Mirror symmetry for a cusp polynomial Landau-Ginzburg orbifold

TL;DR

This paper extends mirror symmetry between cusp polynomial Landau-Ginzburg models and orbifold projective lines to an equivariant setting, establishing Frobenius manifold isomorphisms and deriving identities involving theta constants and eta functions.

Contribution

It introduces a Frobenius manifold framework for pairs of cusp polynomials and symmetry groups, generalizing mirror symmetry to equivariant cases and connecting to modular form identities.

Findings

Frobenius manifold of (f_{A'}, G) is isomorphic to Gromov-Witten theory of weighted projective lines.

Derived identities between Frobenius potential coefficients and modular functions.

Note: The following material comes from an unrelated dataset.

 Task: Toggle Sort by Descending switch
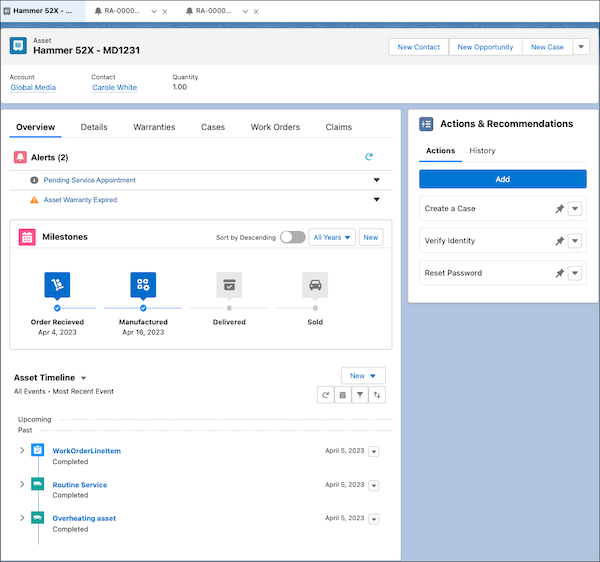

Established conditions under which orbifold projective lines are isomorphic, linking to modular identities.

Abstract

For any triple of positive integers $A' = (a_1',a_2',a_3')$ and $c \in \mathbb{C}^*$, cusp polynomial $f_{A'} = x_1^{a_1'}+x_2^{a_2'}+x_3^{a_3'}-c^{-1}x_1x_2x_3$ is known to be mirror to Geigle-Lenzing orbifold projective line $\mathbb{P}^1_{a_1',a_2',a_3'}$. More precisely, with a suitable choice of a primitive form, Frobenius manifold of a cusp polynomial $f_{A'}$, turns out to be isomorphic to the Frobenius manifold of the Gromov-Witten theory of $\mathbb{P}^1_{a_1',a_2',a_3'}$. In this paper we extend this mirror phenomenon to the equivariant case. Namely, for any $G$ - a symmetry group of a cusp polynomial $f_{A'}$, we introduce the Frobenius manifold of a pair $(f_{A'},G)$ and show that it is isomorphic to the Frobenius manifold of the Gromov-Witten theory of Geigle-Lenzing weighted projective line $\mathbb{P}^1_{A,\Lambda}$, indexed by another set $A$ and $\Lambda$, distinct points on $\mathbb{C}\setminus\{0,1\}$. For some special values of $A'$ with the special choice of $G$ it happens that $\mathbb{P}^1_{A'} \cong \mathbb{P}^1_{A,\Lambda}$. Combining our mirror symmetry isomorphism for the pair $(A,\Lambda)$, together with the "usual" one for $A'$, we get certain identities of the coefficients of the Frobenius potentials. We show that these identities are equivalent to the identities between the Jacobi theta constants and Dedekind eta-function.